Snakes are not social creatures. They don’t live in packs like wolves or chatter to each other like prairie dogs. They join forces for just one thing: to kill. Snakes have long been known to hunt in groupings, it just wasn’t clear how coordinated these efforts were. It makes sense that they would all have a similar sense of where the best spot to hunt is, so many snakes gathering in one area doesn’t necessarily mean they’re coordinating. To prove that, you’d have to prove that the snakes were actually taking each other into account—that if boa #2 shows up and sees boa #1, he’s more likely to stick near that first snake, because being together helps them. And ideally, you would also prove that when snakes hunt together, they’re more successful.
Of course, to do that for the Cuban boa, you have to hang out in a cave all night watching snakes dangle from the ceiling eating bats. And that’s exactly what Vladimir Dinets, an assistant professor at University of Tennessee, decided to do. He published his results in the journal Animal Behavior and Cognition. Desembarco del Granma National Park in eastern Cuba has one cave in particular where Dinets set up shop. Nine boas lived inside, which he could apparently tell apart by their markings because he is a snake whisperer, and for eight consecutive days he watched them hunt. The boas would slither up the walls at sunset and just before dawn to catch bats, hanging upside down from the ceiling of the passage that connected the roosting chamber to the exit where their leathery prey would have to pass by.

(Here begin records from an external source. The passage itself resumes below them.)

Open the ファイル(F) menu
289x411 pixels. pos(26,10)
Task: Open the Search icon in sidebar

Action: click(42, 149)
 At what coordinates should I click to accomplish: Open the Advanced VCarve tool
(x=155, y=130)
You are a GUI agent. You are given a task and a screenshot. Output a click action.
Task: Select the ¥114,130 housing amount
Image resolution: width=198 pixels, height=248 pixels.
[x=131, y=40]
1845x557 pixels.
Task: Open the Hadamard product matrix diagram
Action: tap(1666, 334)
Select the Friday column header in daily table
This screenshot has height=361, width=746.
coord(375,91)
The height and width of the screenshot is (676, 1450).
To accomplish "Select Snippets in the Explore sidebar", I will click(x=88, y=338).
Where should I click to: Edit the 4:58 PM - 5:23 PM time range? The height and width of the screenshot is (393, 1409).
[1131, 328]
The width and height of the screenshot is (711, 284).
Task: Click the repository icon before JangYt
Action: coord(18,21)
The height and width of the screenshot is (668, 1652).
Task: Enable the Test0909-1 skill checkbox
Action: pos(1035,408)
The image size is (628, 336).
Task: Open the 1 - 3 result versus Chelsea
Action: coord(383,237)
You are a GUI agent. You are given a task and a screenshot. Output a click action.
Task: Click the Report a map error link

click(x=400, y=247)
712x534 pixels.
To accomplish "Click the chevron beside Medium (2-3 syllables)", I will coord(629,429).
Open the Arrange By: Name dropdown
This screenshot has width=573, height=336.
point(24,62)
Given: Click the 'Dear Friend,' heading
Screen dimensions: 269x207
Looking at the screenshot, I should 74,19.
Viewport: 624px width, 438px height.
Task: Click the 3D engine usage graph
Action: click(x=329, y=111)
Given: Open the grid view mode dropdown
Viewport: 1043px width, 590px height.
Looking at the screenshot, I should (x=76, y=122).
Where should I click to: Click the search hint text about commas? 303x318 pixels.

Keep in mind that all this goes down in almost complete darkness. They’re in a national park with little light pollution, inside a cave, at fairly dark times of the day. Dinets sat in a dark cave filled with snakes and bats and calmly recorded each and every movement that the snakes made. He divided up the passage areas into sections, so he could later monitor how close the snakes were to each other, and noted every time a new snake joined the fray. And then each and every time a snake caught a bat, he recorded that too. Not just the fact that a snake caught a bat, but which snake caught a bat.
The boas themselves aren’t bothered by the dark because they hunt by touch. When bats brush against them, the snakes strike. Dinets wasn’t bothered because he seems to be some kind of superhuman.
Boas who hunted alone were in the very tiny minority, and it’s no wonder—they were much worse at catching bats. With three snakes present, each boa caught an average of one bat per snake and usually did it in under seven minutes (the boas left once they caught a bat, so the maximum bat-ing average was one). If the snake was alone, that average dropped to 0.33 and it took them about 19 minutes to even get the bats they managed to get. Some lone boas actually gave up and went home. So when the boas entered the passage and encountered other snakes, they nearly always chose to set up camp alongside each other. Together they could form a kind of barrier, such that bats had a harder time avoiding the boas.
Unlike wolves, the boas didn’t otherwise hang out together. They’re solitary creatures. Wolves hunt together for primarily social reasons—multiple studies have shown that they don’t necessarily get more food by sticking with a pack. Snakes hunt together for the strategy. How cold-blooded of them.